The golden passports scheme is not a niche issue. It goes to the heart of European values, especially now the European Union is experiencing threats to its security.

It is no surprise that 595 MEPs last week voted in favour of a resolution to call for a ban on citizenship-by-investment schemes in the EU and calling on the European Commission to adopt legislation.

It is embarrassing for Malta that four Labour Party MEPs went against the will of the S&D group and voted against the resolution. Their stubborn denial of the damage being caused to Malta’s reputation puts in doubt their social democratic credentials.

Prime Minister Robert Abela and Parliamentary Secretary for Citizenship Alex Muscat, the ardent promoters of the passport scheme, resorted to semantic arguments to justify their intransigent stance in defending it.

Muscat claimed that the scheme is in fact not a golden passport scheme.

Following its suspension for Russian and Belarusian nationals, Abela contended that this was not a U-turn but “rather proof that the authorities are serious about their due diligence obligations”. U-turns are more than justified when politicians are forced to understand that their arguments are fallacious.

European Parliament president Roberta Metsola said that stopping the sale of passports must be part of an action plan to divorce Europe from Russian influence.

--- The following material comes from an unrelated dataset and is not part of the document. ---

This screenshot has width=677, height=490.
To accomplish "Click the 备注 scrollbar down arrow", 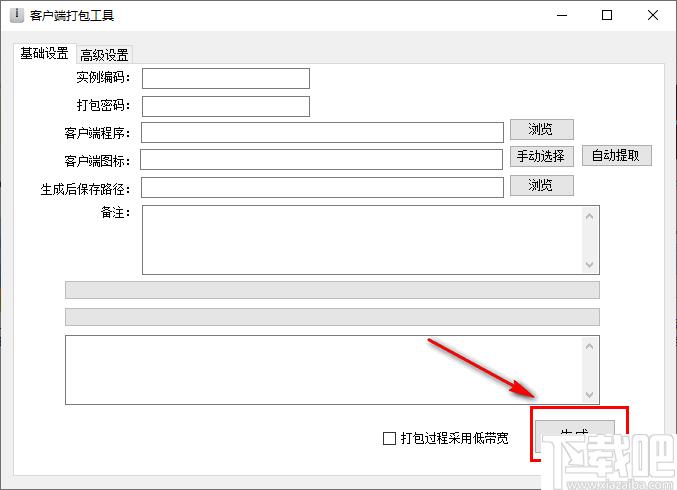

Dutch MEP Sophie Int’ Veld, who authored the report on the golden passports issue, was diplomatic when she said: “These schemes are letting in very unsavoury and shady individuals. Is it unfair to ask Malta to scrap the scheme? I don’t know. Is it fair for Malta or other countries to create that risk to the EU? I don’t think so.”

Int’ Veld rightly argued that: “We should not only stop the processing for new applications but also look at those already granted.”

The government must now scrap the embarrassing golden passport scheme without waiting for the 2025 proposed deadline.

The PN should abandon its ambivalent stance on the scheme and confirm its support for the European Parliament’s decision.

Further delays in taking remedial action will only continue to depict Malta as a pariah state ready to commoditise EU rights and values. Two US congressmen have also presented a bill that seeks to ban from the US’s visa waiver programme countries that sell citizenship by investment.

The prime minister’s argument that the passports scheme enabled Malta to address the risks of the pandemic and support social projects does not hold water.

The end hardly ever justifies the means. Abela should instead have acknowledged that, had it not been for the waste of vast amounts of taxpayers’ money in the years of his predecessor Joseph Muscat’s administration, the country would be better prepared to address the fiscal challenges ahead of it.

Revenue from the golden passports scheme has been making up for the loss of public funds into private pockets through graft and corruption.

The European Commission has been slow in taking decisive action against the notorious selling of passports, preferring that the different member states offering these schemes scrap them voluntarily.

Thanks to the European Parliament’s overwhelming decision to push for action, it is now being made to act.

For once, the Labour Party and the Nationalist Party should show a united front by agreeing that the citizenship-by-investment scheme is no longer part of their economic strategy.